- RECORDS SHOWN -
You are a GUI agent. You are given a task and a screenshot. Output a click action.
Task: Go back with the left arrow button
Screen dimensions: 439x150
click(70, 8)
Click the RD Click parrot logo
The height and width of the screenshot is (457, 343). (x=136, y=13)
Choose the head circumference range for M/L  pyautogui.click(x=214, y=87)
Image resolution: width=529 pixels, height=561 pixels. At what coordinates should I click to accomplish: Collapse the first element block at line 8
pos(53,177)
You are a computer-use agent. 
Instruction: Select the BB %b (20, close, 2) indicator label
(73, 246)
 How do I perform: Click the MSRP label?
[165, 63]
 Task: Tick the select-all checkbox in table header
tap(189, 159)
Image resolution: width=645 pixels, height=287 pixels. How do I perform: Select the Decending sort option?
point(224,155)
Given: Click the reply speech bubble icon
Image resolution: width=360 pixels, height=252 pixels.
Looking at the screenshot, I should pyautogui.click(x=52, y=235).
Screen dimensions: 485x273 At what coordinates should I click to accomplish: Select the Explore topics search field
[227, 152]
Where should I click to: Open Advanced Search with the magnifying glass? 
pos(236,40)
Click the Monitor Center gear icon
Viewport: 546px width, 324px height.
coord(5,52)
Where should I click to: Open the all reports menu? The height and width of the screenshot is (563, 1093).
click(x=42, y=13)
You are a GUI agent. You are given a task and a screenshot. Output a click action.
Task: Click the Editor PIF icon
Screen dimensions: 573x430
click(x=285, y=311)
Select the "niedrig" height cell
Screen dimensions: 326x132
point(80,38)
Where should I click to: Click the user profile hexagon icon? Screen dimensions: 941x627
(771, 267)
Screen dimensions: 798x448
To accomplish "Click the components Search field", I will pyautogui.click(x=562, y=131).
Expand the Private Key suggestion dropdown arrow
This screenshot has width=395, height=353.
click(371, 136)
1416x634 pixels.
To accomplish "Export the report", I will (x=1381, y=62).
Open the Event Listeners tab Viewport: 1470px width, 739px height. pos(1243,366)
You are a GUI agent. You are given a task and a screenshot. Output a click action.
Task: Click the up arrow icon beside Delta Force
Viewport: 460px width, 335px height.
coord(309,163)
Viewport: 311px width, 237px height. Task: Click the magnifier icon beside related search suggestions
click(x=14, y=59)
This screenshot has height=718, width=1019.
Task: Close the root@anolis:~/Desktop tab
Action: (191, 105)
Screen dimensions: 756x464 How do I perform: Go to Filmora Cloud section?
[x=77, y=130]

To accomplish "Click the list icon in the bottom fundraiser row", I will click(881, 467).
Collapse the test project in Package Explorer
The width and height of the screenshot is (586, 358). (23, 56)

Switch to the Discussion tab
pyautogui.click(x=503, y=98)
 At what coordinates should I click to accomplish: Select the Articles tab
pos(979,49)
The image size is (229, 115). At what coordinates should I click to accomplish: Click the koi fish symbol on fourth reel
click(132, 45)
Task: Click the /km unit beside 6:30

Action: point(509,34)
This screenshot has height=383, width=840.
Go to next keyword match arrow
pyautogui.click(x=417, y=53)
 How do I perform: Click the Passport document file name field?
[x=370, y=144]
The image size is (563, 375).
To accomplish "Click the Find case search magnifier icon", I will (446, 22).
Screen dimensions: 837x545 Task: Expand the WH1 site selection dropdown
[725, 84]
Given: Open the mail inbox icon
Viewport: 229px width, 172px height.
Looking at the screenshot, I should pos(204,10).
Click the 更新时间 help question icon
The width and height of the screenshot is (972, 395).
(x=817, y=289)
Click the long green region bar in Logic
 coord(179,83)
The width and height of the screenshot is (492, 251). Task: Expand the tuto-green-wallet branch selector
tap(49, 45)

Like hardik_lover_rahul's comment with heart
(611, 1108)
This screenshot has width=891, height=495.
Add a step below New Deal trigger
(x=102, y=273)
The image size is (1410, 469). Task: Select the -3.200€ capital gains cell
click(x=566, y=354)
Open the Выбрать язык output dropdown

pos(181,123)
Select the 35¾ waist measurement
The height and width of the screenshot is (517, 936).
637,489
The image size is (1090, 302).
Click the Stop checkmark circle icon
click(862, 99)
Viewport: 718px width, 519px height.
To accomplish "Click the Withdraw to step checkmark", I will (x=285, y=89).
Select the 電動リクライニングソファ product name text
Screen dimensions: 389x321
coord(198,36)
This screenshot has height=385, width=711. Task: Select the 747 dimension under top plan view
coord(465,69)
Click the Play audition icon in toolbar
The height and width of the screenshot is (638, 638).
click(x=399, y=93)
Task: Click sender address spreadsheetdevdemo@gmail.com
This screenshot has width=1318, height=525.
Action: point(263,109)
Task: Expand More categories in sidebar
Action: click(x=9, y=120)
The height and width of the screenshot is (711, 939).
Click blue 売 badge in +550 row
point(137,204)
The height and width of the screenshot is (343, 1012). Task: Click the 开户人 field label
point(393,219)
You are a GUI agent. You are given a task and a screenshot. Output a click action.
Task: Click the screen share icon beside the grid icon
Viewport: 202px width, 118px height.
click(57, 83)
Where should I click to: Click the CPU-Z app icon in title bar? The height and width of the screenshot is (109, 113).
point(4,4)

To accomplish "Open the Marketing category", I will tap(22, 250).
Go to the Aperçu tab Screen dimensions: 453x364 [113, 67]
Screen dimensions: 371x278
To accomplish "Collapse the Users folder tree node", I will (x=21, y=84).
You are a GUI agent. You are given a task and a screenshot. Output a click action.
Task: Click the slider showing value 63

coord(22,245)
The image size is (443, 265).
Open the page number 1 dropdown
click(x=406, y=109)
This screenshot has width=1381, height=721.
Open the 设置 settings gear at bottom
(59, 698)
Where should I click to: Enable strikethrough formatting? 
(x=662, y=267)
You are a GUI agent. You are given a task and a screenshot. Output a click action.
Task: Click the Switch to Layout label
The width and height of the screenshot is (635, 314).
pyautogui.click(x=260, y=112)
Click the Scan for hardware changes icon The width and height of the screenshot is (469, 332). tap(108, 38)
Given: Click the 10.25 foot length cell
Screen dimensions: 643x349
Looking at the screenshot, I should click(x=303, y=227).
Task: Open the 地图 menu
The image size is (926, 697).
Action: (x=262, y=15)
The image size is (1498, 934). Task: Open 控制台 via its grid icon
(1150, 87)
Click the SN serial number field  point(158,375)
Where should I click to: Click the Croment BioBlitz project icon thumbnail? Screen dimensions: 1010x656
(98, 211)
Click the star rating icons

- ABOUT THIS EXERCISE -
From the entries above, give again exactly the lines running from the line with "The image size is (229, 115)." to the line with "This screenshot has height=383, width=840."; include both of those lines.

- ANSWER TO THE EXERCISE -
The image size is (229, 115). At what coordinates should I click to accomplish: Click the koi fish symbol on fourth reel
click(132, 45)
Task: Click the /km unit beside 6:30

Action: point(509,34)
This screenshot has height=383, width=840.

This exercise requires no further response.